In 1995 Paula Yates left her husband Bob Geldof for Michael Hutchence, the lead singer of the rock band INXS. Geldof and Yates divorced in 1996, and Yates and Hutchence had a child, Tiger Lily. In November 1997, Hutchence was found hanged in a hotel room in Sydney. After Paula Yates’ death from a drink and drug overdose in 2000, four year old Tiger Lily was left an orphan. A friend phoned Geldof on the day of Paula’s death to explain what had happened and ask if he could look after Tiger Lily; the friend had only meant for a short time while things were organised, but Geldof’s immediate reaction was that of course he would care for her and that she should be raised with her sisters, his daughters. Geldof became Tiger Lily’s legal guardian, and when Prima Baby magazine asked its readers to nominate the best celebrity mum, Bob Geldof was the surprise write in choice with four per cent of the vote. The magazine awarded Geldof a new title of “honorary Mum”. He formally adopted Tiger Lily in 2007.
When Jesus saw his mother and the disciple whom he loved standing beside her, he said to his mother, “Woman, here is your son.” Then he said to the disciple, “Here is your mother.” (John 19:26-27)
Of the seven last words of Christ, these are the most personal and the most human. The presence of Mary at the cross adds both humanity and horror to the scene. We are reminded that Jesus was a human being – a grown up man who had been Mary’s little boy. As Mary witnessed the crucifixion of her son, did she recall the words of Simeon: “And a sword will piece your own soul too” (Luke 2:35)?
The other six last words of Christ were all about building the kingdom of God: there are themes of forgiveness, redemption and fulfilment of scripture. But in this statement, in his dying moments, Jesus didn’t neglect his other role as a son. Here he was, fulfilling his Father’s plan, preparing to die and bring about victory over death, but he still remembered his mother, watching from the foot of the cross and enduring the pain and horror of the death of a child. He gave the two people he loved and cared for most to each other, so that they could love and care for each other in his physical absence.
It is only when we admit the horror that we can acknowledge the hope. Faced with the tragedy of the death of his ex-wife and mother of his children, Bob Geldof reacted with love. Geldof’s relationship with Tiger Lily’s parents is well documented: he argued with Michael Hutchence on the telephone in the hours before his death; at the time she died Paula was involved in a bitter legal battle with Geldof over custody of their daughters. But in the face of the horror of death, there was love, and hope for the future. As Desmond Tutu has said: “Goodness is stronger than evil; love is stronger than hate; light is stronger than darkness; life is stronger than death. Victory is ours, victory is ours through him who loved us.”

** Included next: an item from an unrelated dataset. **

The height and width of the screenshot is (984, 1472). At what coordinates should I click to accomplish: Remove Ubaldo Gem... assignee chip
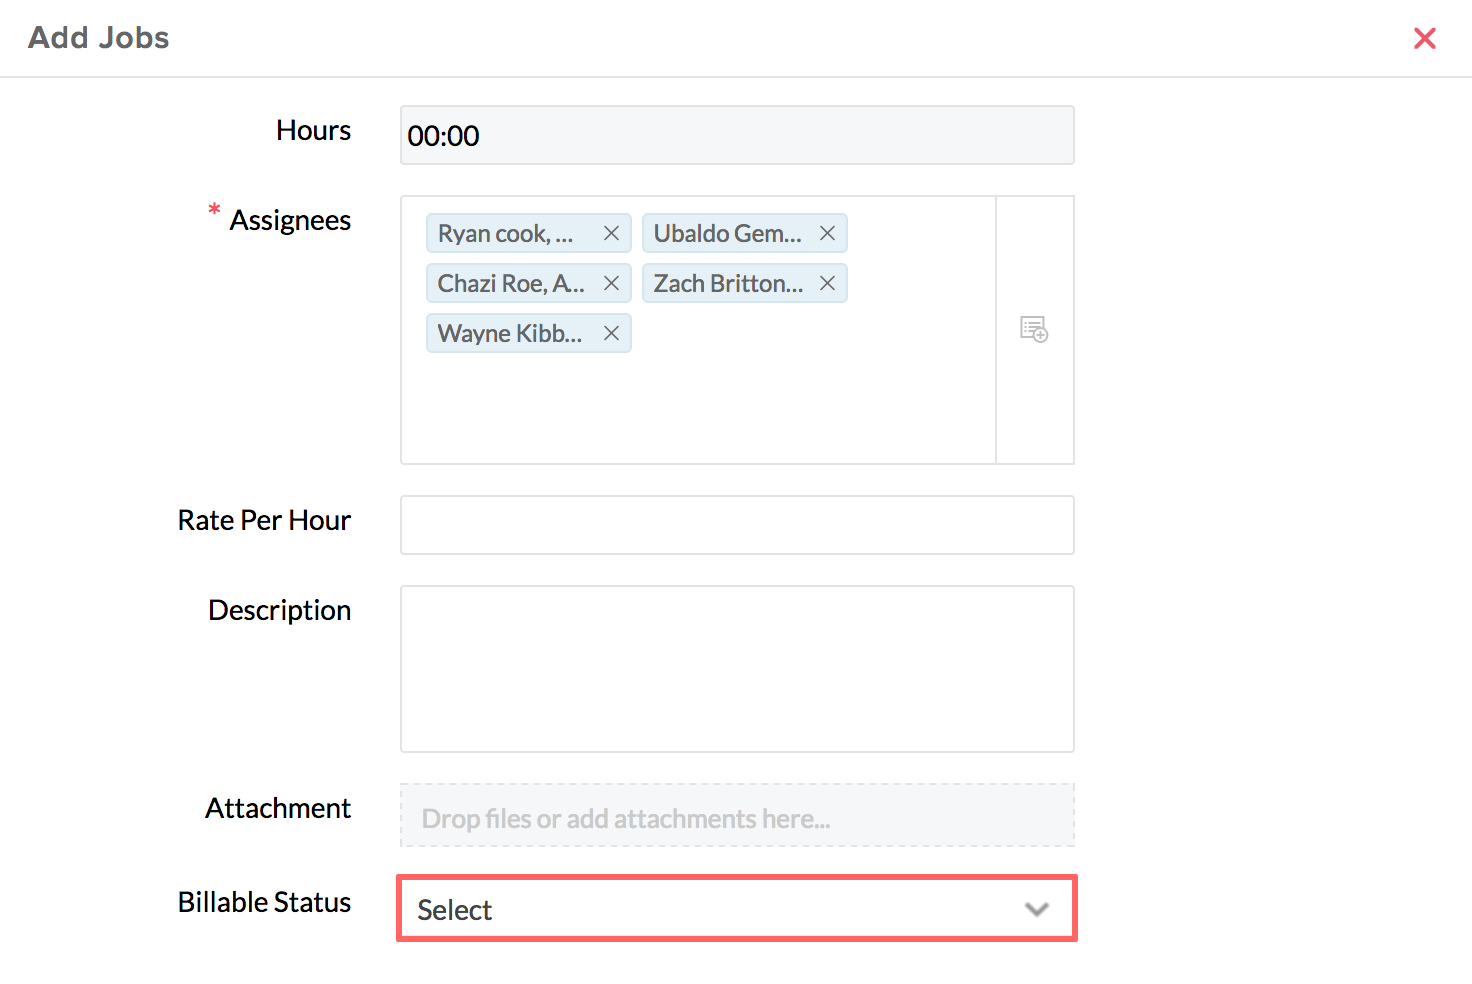pyautogui.click(x=827, y=233)
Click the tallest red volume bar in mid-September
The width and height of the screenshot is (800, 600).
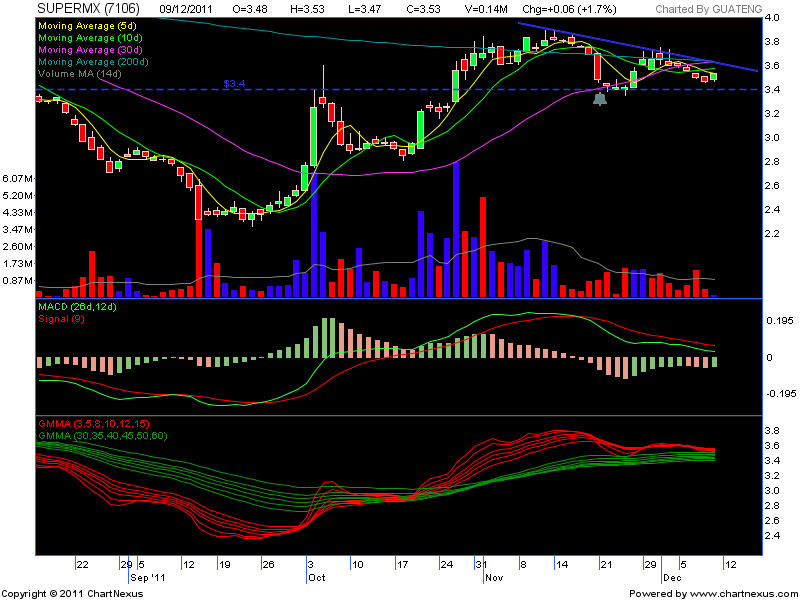(197, 246)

esus showed his humanity and love on the cross and asked his beloved friend and his beloved mother to look after each other. Paula Yates, whose death was sudden and accidental, did not have the opportunity to make provision for her daughter, Tiger Lily. But out of love for Paula, her ex-husband took care of Tiger Lily and raised her as his own daughter. In our daily care of our loved ones, we show our love for each other and for Christ. There are many who have taken on a caring role for the children of friends who have died. On Mothering Sunday, we remember the children who have lost their mothers and those mothers who have lost a child, and the need they have of our love and care. We remember too the hope and the promise of the resurrection, which could not have happened without Good Friday, and the words of the lover to her beloved in the Hebrew Song of Songs: love is strong as death.